● **Exercise details**
Once the line with "Task: Click the non-null count for Name" is found, write it out along with every line after it, exactly, up to the last line of the entries below. Exclude pictures.

(Stored data entries)

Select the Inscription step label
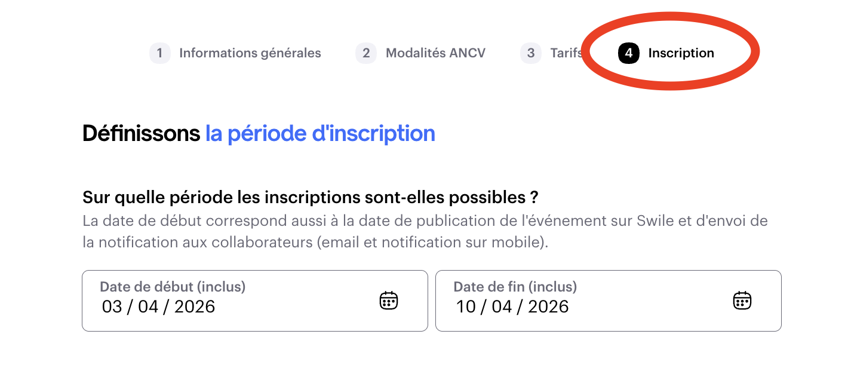The height and width of the screenshot is (374, 848). pos(681,53)
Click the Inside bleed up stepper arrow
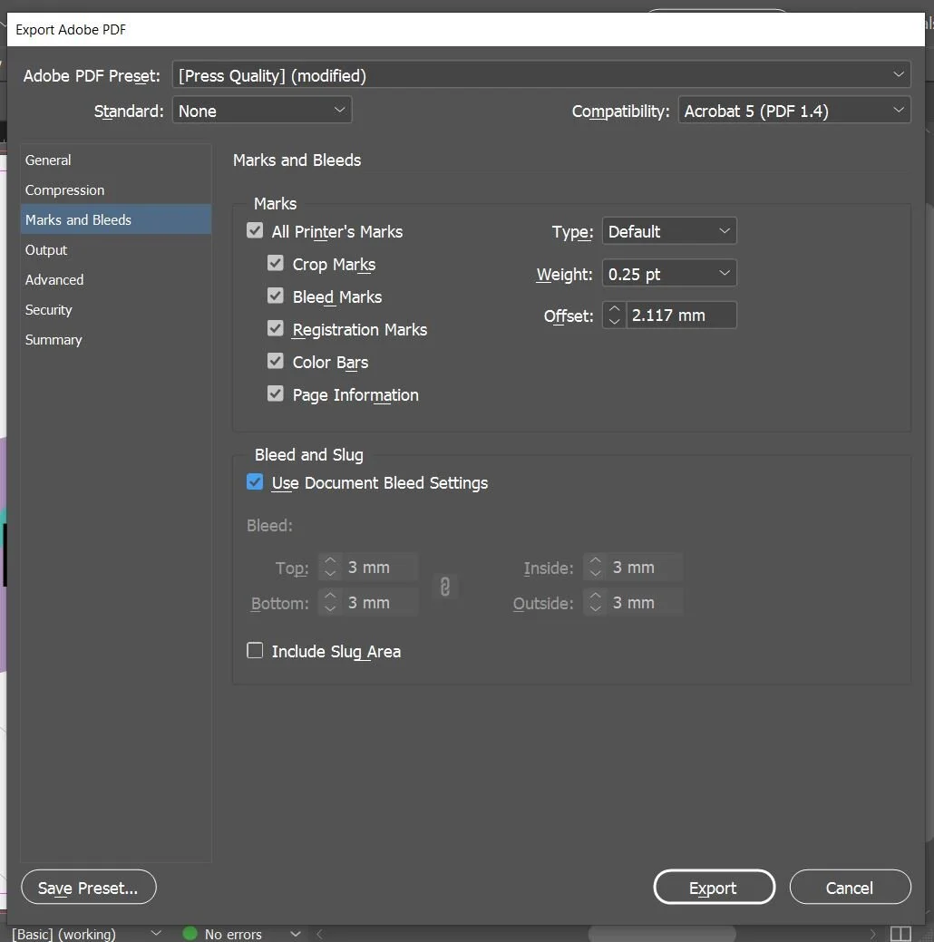The width and height of the screenshot is (934, 942). (595, 561)

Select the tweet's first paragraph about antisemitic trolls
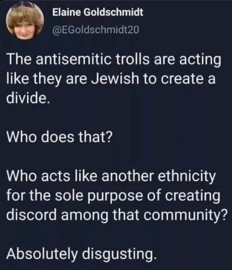pyautogui.click(x=114, y=79)
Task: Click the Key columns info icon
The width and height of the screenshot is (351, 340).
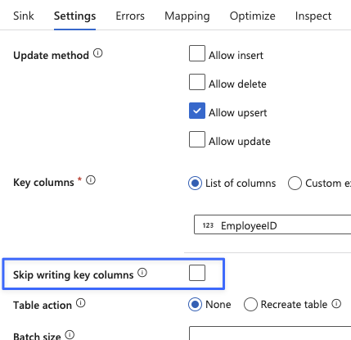Action: click(91, 180)
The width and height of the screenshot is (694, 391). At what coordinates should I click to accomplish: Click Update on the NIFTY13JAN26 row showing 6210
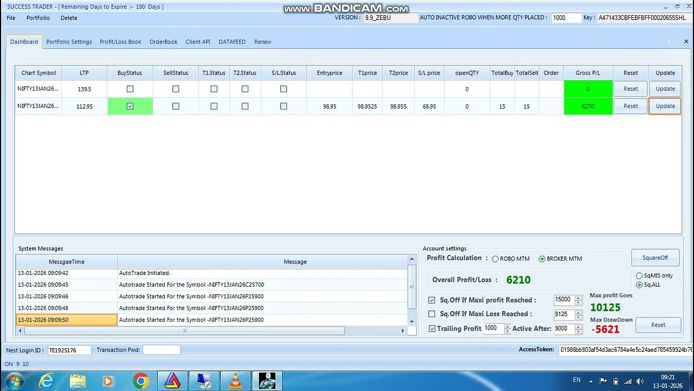(665, 106)
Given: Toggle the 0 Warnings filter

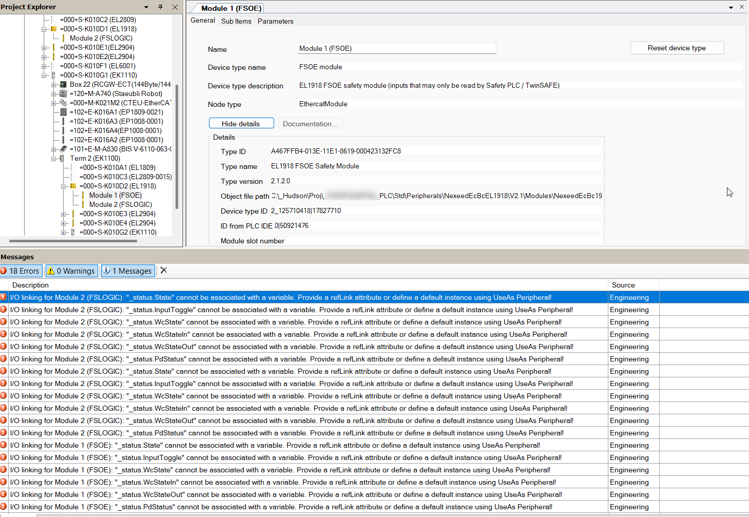Looking at the screenshot, I should tap(71, 271).
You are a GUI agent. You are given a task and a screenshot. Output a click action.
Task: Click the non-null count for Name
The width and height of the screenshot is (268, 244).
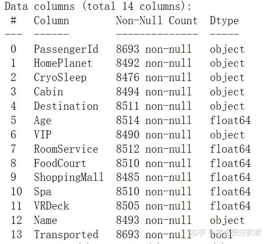[x=153, y=221]
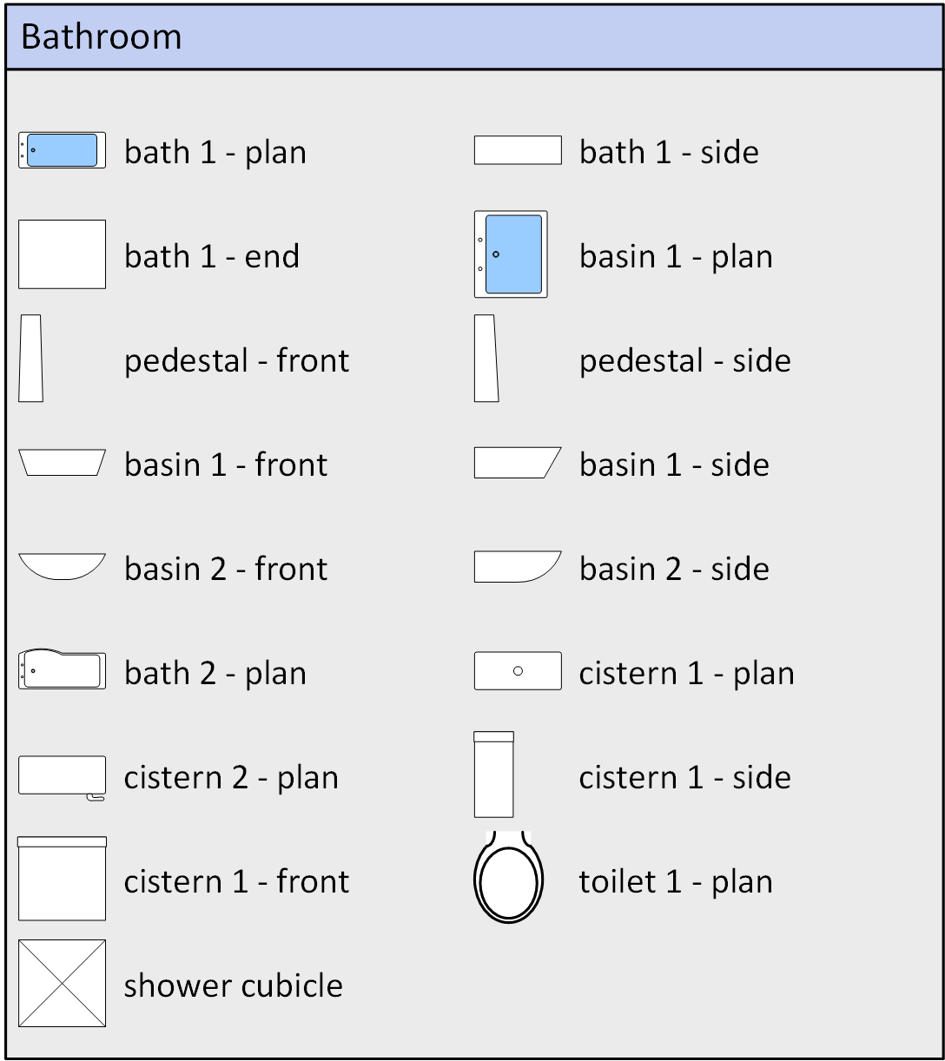
Task: Pick the basin 1 side shape icon
Action: [x=516, y=463]
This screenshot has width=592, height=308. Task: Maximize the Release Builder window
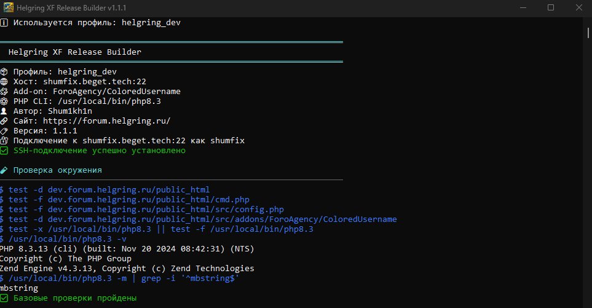(x=551, y=7)
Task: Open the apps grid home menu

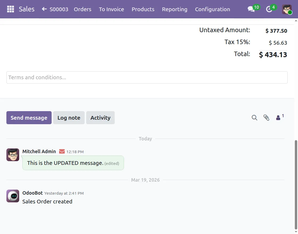Action: click(10, 9)
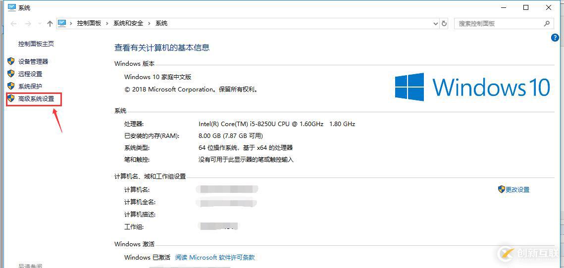The height and width of the screenshot is (268, 564).
Task: Click the Device Manager shield icon
Action: 11,61
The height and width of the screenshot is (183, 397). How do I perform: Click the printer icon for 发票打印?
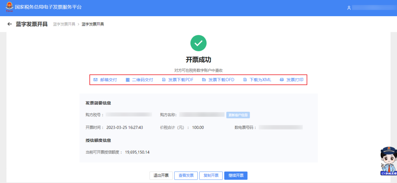click(282, 80)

● **Task result**
Task: Click the non-null count for Name
The width and height of the screenshot is (268, 244).
[x=153, y=221]
Task: Pick the basin 1 side shape icon
Action: [x=516, y=463]
This screenshot has width=592, height=308. Task: Maximize the Release Builder window
(x=551, y=7)
Task: Open the apps grid home menu

Action: click(10, 9)
The height and width of the screenshot is (268, 564).
Task: Click the Device Manager shield icon
Action: 11,61
The height and width of the screenshot is (183, 397). How do I perform: Click the printer icon for 发票打印?
click(282, 80)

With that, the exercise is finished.